Discours d'Édouard Philippe et d'Élisabeth Borne : Entretiens avec les organisations syndicales "réforme ferroviaire"

Le Lundi 7 mai 2018

Nous venons de recevoir avec la Ministre des Transports les 5 confédérations syndicales avec les fédérations de cheminots qui avaient demandé à me voir après le vote de la loi à l’Assemblée nationale. 

J’ai d’abord voulu rappeler que le Gouvernement avait engagé une réforme pour la SNCF et pour les Français. 

  • Pour préparer l’entreprise à la concurrence, au bénéfice de tous les usagers du train : notre réforme vise à ce qu’il y ait plus de trains, des trains plus souvent à l’heure et au meilleur prix ; 
  • Sans retirer un sou d’argent public, et même au contraire en augmentant le soutien financier. 

Cette réforme pour le transport ferroviaire n’est pas une réforme contre les cheminots. De ce point de vue, je voudrais saluer le sens des responsabilités des cheminots. La grève est dure, elle est longue, mais les cheminots qui sont au travail font tout pour que l’information des usagers soit optimale et pour minimiser l’impact sur les Français. 

Respecter les cheminots, ce n’est pas faire semblant que tout va bien : il faut regarder la situation de l’entreprise avec lucidité et elle n’est pas bonne.

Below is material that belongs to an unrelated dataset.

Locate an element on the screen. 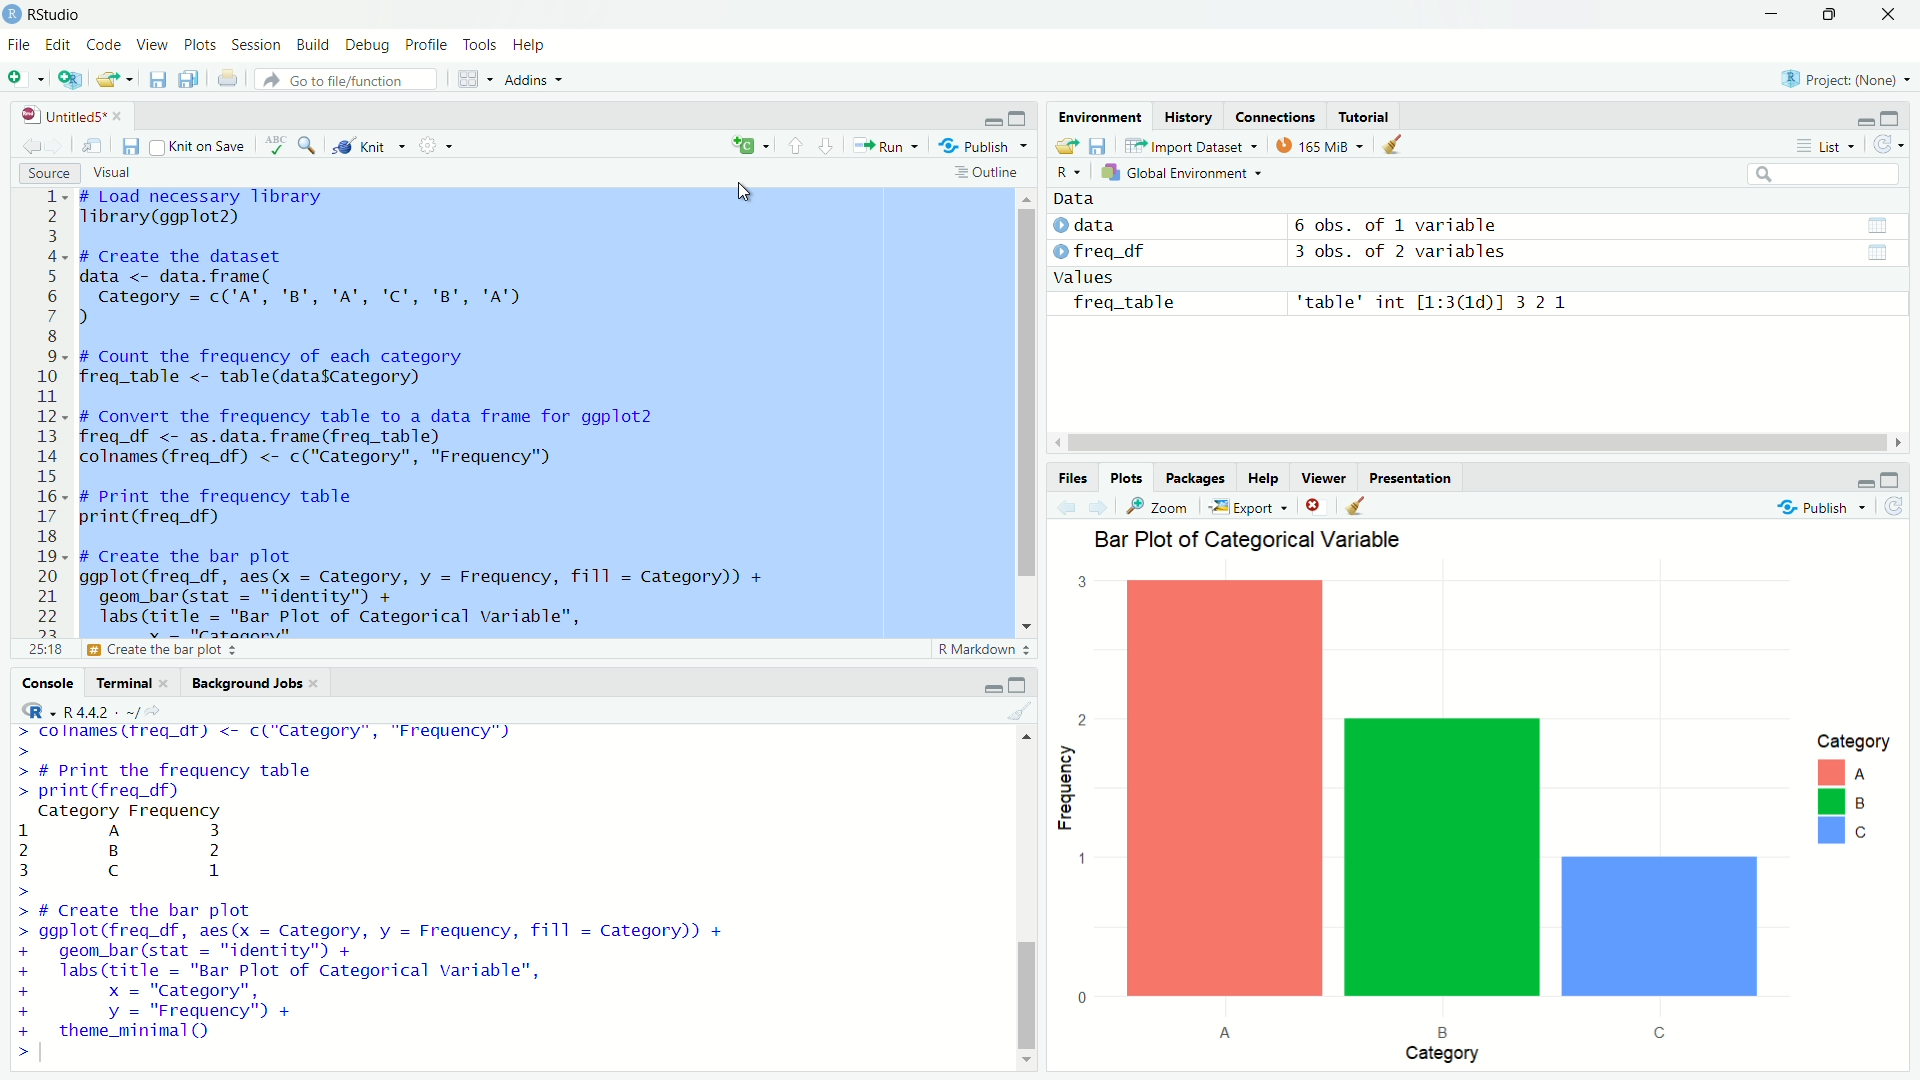  debug is located at coordinates (367, 48).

 J’ai donc rappelé aux organisations syndicales que le Gouvernement avait pris trois décisions, validées par l’Assemblée Nationale à une très large majorité, sur lesquelles il ne reviendra pas :

  • l’ouverture à la concurrence, pour augmenter l’offre pour les usagers et améliorer la qualité de service ; 
  • la fin du recrutement au statut au 1er janvier 2020, pour que la SNCF soit compétitive, notamment dans le contexte de l’ouverture à la concurrence ; 
  • le changement du statut de l’entreprise au 1er janvier 2020, pour clarifier les responsabilités de chacun, unifier plus fortement le groupe ferroviaire et que la SNCF fonctionne mieux.

Ces trois éléments forment d’ailleurs un ensemble cohérent. Ils sont au coeur du modèle mis en place partout en Europe continentale. C’est la voie de la raison et je réfute les caricatures de ceux qui cherchent à faire peur en parlant de privatisation ou de libéralisation sans foi ni loi. 

Le Gouvernement ne reviendra donc pas sur ces grands principes. Je veux être très clair sur la fermeté que j’ai exprimée et que j’assume pleinement.